Crucial to building an economy that works for everyone is restoring the right to organize a union, increasing the minimum wage, and strengthening and improving Social Security by removing the cap that allows wealthy individuals to avoid paying their fair share into the system.
Senator Sanders also said that it is high time that the U.S. join every other industrialized nation in establishing a universal, single-payer Medicare-for-all healthcare system.
Following the video address from Sanders, delegates heard remarks from Larry Cohen. Cohen is the board chair of Our Revolution, the organization formed to continue the political goals of Sanders' presidential campaign, and former president of the Communication Workers of America (CWA).
Cohen opened by recalling the early history of the UE and the Congress of Industrial Organizations (CIO), when a million workers organized every year and transformed the country.

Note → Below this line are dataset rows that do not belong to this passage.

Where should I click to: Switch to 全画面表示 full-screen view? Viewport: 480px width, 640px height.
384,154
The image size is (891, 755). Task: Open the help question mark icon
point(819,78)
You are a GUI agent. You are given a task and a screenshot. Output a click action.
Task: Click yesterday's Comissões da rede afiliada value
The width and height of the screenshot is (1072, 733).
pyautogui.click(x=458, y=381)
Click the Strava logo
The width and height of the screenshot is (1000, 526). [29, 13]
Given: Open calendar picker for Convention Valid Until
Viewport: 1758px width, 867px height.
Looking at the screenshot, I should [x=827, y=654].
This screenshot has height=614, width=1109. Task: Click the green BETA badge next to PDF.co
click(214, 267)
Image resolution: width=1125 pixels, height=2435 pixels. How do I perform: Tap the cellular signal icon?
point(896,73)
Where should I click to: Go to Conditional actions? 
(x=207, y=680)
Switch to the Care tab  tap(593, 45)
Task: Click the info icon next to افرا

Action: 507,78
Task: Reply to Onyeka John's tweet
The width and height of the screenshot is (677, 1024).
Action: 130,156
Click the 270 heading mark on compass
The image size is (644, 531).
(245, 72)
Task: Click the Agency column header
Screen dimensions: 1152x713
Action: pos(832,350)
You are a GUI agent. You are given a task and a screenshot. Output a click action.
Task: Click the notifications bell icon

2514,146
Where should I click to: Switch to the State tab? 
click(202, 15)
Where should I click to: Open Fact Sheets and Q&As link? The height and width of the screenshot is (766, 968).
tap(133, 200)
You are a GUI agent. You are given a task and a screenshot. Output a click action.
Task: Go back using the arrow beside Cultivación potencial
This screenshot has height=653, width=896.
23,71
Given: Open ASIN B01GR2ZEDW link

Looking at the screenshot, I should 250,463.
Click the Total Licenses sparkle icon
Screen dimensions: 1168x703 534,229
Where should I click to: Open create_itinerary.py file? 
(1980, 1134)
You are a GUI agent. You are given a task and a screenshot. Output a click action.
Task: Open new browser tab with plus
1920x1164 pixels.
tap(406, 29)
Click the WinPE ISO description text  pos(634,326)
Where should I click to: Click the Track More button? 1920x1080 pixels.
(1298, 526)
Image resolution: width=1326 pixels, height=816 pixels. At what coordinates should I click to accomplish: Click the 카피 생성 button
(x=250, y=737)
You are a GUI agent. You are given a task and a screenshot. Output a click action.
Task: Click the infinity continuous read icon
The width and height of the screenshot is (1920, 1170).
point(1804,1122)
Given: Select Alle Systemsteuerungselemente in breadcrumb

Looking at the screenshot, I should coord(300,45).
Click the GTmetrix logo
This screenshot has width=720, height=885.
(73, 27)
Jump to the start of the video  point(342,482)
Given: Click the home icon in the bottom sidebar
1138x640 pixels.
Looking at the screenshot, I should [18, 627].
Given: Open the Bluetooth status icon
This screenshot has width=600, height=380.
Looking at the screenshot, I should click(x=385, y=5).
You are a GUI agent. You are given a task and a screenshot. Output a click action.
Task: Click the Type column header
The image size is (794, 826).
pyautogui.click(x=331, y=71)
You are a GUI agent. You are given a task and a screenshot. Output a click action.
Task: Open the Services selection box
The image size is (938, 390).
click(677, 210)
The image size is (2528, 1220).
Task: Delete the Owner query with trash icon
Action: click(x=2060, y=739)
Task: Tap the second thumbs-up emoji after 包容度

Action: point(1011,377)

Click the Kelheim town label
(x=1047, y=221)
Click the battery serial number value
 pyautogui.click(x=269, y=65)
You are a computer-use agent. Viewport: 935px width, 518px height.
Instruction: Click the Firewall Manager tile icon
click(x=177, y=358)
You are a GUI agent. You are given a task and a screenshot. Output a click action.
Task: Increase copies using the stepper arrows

He recognized the importance of UE’s brand of rank-and-file unionism, and shared how inspired he was seeing UE delegates discuss the resolutions on standing up for immigrant workers right, preserving women’s rights, and fighting racism.
He told delegates that he joined Bernie Sanders’ campaign because Sanders was running for president to build a mass movement, inside and outside of the Democratic Party, for working-class people. Our Revolution is a way to build political organization among the 13 million people who voted for Sanders and the 5 million people on Sanders’ email list.
Speaking about the diversity of the Our Revolution board, Cohen declared, “We’ve got to be Black, brown and white, women and men, straight and gay, or we’re not going to have a working class politics in this country.”
He described the process for joining Our Revolution and how to find and start local Our Revolution groups. Our Revolution groups, he said, do three things:
- Organize around local, state and national issues
- Support candidates and ballot initiatives
- Build permanent political organization for the working class
He stressed that Our Revolution is interested in winning, which is why they are mostly running candidates at the local level, in races that can actually be won.
He also spoke about how the U.S. lags far behind most other countries in protecting workers’ rights to organize. Bosses can threaten and coerce workers during union elections. “Do we expect people to have to be heroes to organize a union in their plant?”
But, he said, they can’t stop people from forming Our Revolution groups.